Many trout come to view as we peer into the mists of the long ago, but, among them all, two are in a class by themselves. One of them came out of the Otselic River on a day when the boy had been berrying and had made a failure. Swinging his empty pail, he came to the river just where it had dug its way into the bank and formed a deep pool over which the alders hung. No normal boy goes abroad on any day, save Sunday, without a fishhook and line in his pocket. Bringing forth these essentials to happiness, he found a pole, dug an angleworm from a muddy spot, and dropped his bait just where the water was blackest. Sunfish and perch and eels abounded in this river, but it was not famous for trout. In fact, this boy was not fishing for trout and so was all the more amazed when, after a sharp struggle, he landed a speckled monster on the grassy bank. At least he seemed a monster in size to the boy, and a conservative adult estimate would place the fish at well over a pound.
Now, failure to find berries appeared plainly providential, for here was the empty pail and the trout could be carried home alive.

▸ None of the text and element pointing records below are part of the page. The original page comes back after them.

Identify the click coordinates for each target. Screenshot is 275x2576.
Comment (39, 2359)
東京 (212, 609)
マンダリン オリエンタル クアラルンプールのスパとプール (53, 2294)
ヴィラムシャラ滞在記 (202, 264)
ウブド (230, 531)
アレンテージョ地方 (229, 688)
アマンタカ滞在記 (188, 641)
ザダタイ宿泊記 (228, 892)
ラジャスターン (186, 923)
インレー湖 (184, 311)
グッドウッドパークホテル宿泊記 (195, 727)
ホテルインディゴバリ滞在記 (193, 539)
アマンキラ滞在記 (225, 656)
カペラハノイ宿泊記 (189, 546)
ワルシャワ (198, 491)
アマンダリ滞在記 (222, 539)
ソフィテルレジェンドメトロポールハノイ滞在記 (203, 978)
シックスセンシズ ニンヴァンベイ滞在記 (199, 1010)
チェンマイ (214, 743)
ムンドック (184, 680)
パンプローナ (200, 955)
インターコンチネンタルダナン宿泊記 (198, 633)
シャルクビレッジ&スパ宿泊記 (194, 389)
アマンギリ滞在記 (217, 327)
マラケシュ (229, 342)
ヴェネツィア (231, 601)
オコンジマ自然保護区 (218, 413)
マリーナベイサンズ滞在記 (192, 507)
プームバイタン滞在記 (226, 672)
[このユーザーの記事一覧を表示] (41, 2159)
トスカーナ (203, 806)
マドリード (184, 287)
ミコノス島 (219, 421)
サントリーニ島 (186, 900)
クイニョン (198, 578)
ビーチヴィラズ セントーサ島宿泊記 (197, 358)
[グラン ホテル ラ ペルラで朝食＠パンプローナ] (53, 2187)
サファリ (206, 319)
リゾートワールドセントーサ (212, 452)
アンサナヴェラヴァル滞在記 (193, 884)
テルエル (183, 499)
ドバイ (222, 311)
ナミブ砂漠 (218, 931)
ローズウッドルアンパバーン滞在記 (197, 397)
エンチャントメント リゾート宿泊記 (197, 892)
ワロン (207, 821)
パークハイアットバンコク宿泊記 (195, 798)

Under the porch at the back of the house was a half-hogshead, set into the ground, into which poured a little stream of pure, soft spring water brought from the nearby hillside through a lead pipe. Did a trout ever have a more ideal place of residence? Here he lived and thrived for many a day, fed with untiring regularity until—just here memory fails. Possibly he died of old age.
The boy had grown somewhat older and had learned to make and use the “snare,” when he went on a visit to friends in Cortland. Cortland is a thriving city now, and even then was a wide-awake and bustling village; but its chief attraction to the boy was its river—the Tioughnioga. No sooner had he said “How do you do?” to his relatives than he hurried to the river bridge to snare suckers. Now don’t sniff, you owners of hand-made split-bamboo rods and scorners of all fishing except that for trout or bass! If you will just think back along the years until you catch sight of yourself as you once were, you will realize that the boy knows but one rule when fishing, and that is, “Get there!” Methods do not matter to him so that he catches fish. Neither has he learned that dainty discrimination among the inhabitants of the water that comes with the years. We know boys, even in these days, who would rather stand on a log and catch unlimited numbers of sunfish, than to fish all day and take a half-dozen bass.